The outcome of “shunto” wage talks with unions, many of which conclude on March 15, will be crucial to how soon the Bank of Japan (BOJ) could end its bond yield control policy under incoming governor Kazuo Ueda.
It will also test Prime Minister Fumio Kishida’s flagship “new capitalism” policy that aims to more widely distribute wealth among households by prodding firms to hike pay.
Hopes are running high that Japan, which has seen wages stagnate for nearly three decades, will finally see change as companies face pressure to beat a labour crunch and compensate employees for inflation running well above the BOJ’s target.
World’s largest car maker Toyota accepted a union demand for the biggest base salary growth in 20 years, while gaming giant Nintendo plans to lift base pay by 10%.
Big firms will offer on average pay rises of 2.85% for the financial year beginning in April, which would be the fastest pace of increase since 1997, a survey by the Japan Economic Research Center (JERC) showed in January.
The gain will comprise a 1.08% rise in base pay and a 1.78% increase in additional salary based on seniority, it said.
Such hikes would meet Kishida’s calls for companies to offer annual wage hikes of 3%, but miss an ambitious goal of a 5% pay increase demanded by Japan’s labour umbrella Rengo.
Some analysts doubt whether smaller firms at the end of the supply chain can follow suit, as stubbornly high raw material costs erode their margin.
More than 70% of small firms have no plan to raise wages, according to a January poll by the Jonan Shinkin Bank and the Tokyo Shimbun newspaper.
There is also uncertainty on whether companies will keep hiking wages as much next year and beyond.
After hitting a nearly 42-year high of 4.3% in January, core consumer inflation in Japan’s capital Tokyo – a leading indicator of nationwide trends – slowed to 3.3% in February as the spike in fuel import costs moderated.

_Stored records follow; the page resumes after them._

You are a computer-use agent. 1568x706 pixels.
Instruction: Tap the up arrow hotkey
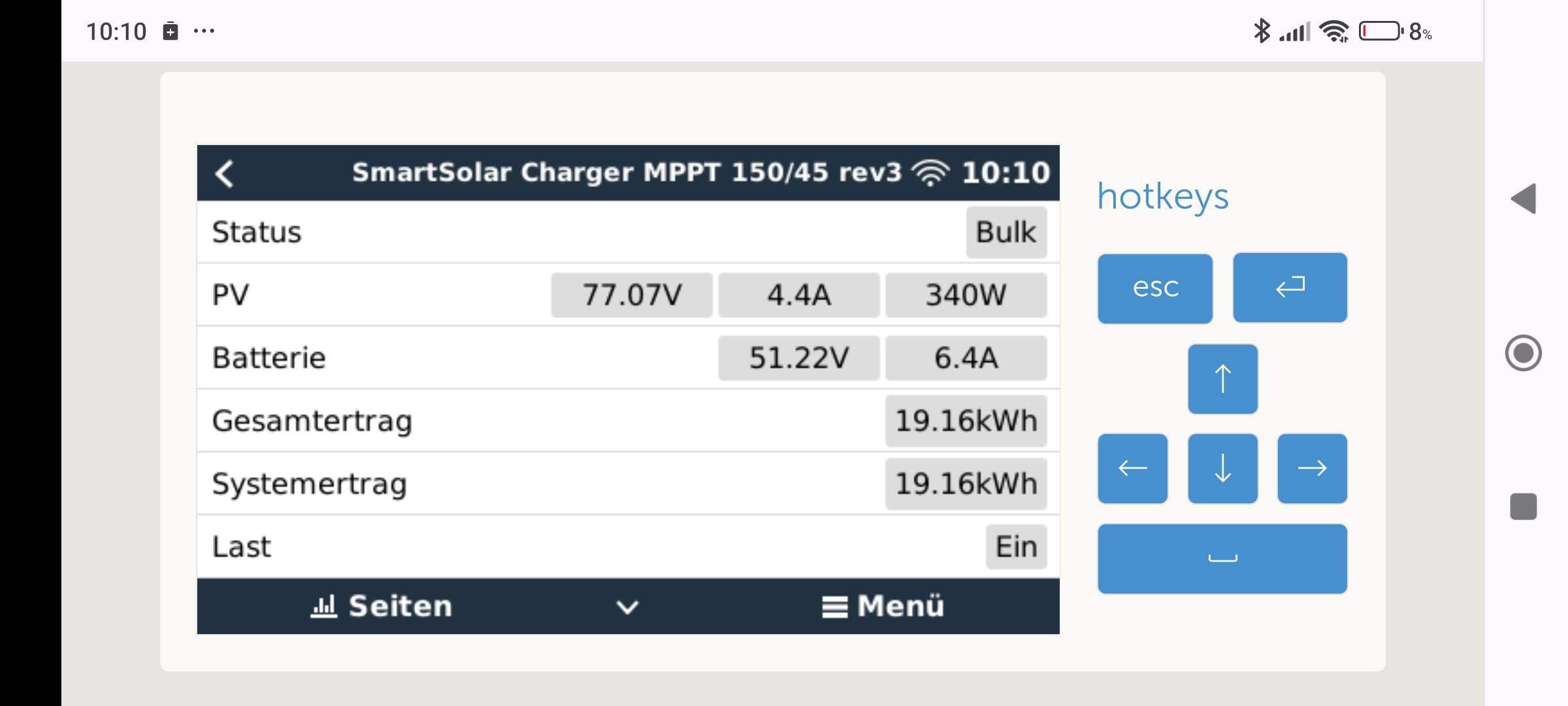(1222, 379)
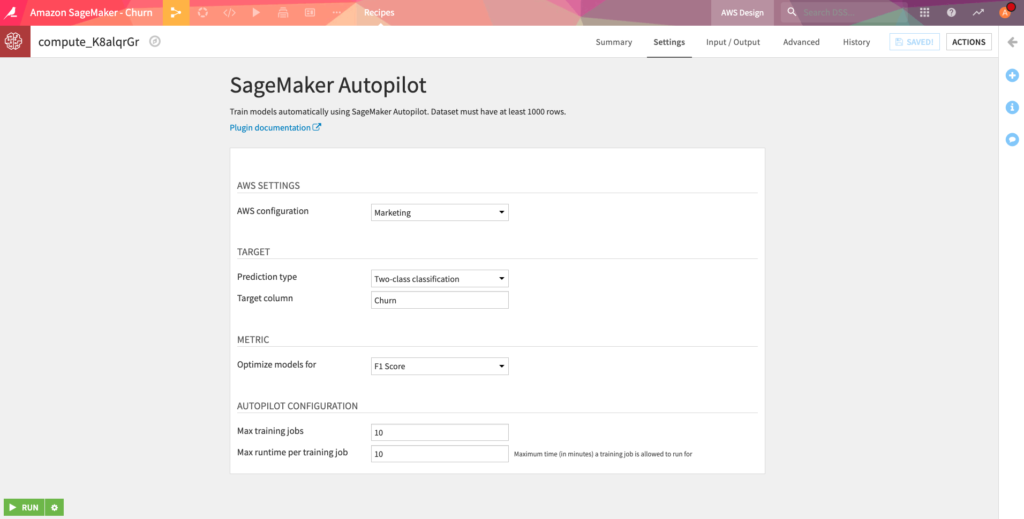Click the Dataiku bird home logo
The width and height of the screenshot is (1024, 519).
coord(12,12)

The BOJ expects core consumer inflation to slow back below its 2% target towards the year-end, which will take some pressure off firms to keep hiking pay next year.
“Certainly, wages are expected to swing upward considerably in this year’s spring wage talks, but this will be very transitory,” said former BOJ board member Takahide Kiuchi, who is now executive economist at Nomura Research Institute.
“A virtuous cycle between wages and prices is unlikely,” he said of the chance Japan can achieve a combination of rising prices and higher wages – a condition the BOJ sees crucial in heading for an exit from its ultra-loose policy.
Markets are rife with speculation the BOJ will end its unpopular bond yield control policy soon after Ueda – chosen by Kishida to become next BOJ chief – takes the helm in April.
Uncertainty over the sustainability of wage hikes could prod the BOJ to go slow in dialing back stimulus, some analysts say.
Speaking in parliament, Ueda said he was mindful of the demerits of prolonged easing. But he added the recent cost-push inflation must shift to one backed by solid wage growth for the central bank to end ultra-low interest rates.
“The average pace of wage gains consistent with 2% inflation would be around 3%. If wage gains stably exceed 3%, the BOJ may need to overhaul its monetary framework,” said Hisashi Yamada, senior economist at Japan Research Institute.
“But there’s a chance this year’s wage hike could prove temporary. The BOJ will probably wait until next year in doing anything radical, such as ending its bond yield control policy.”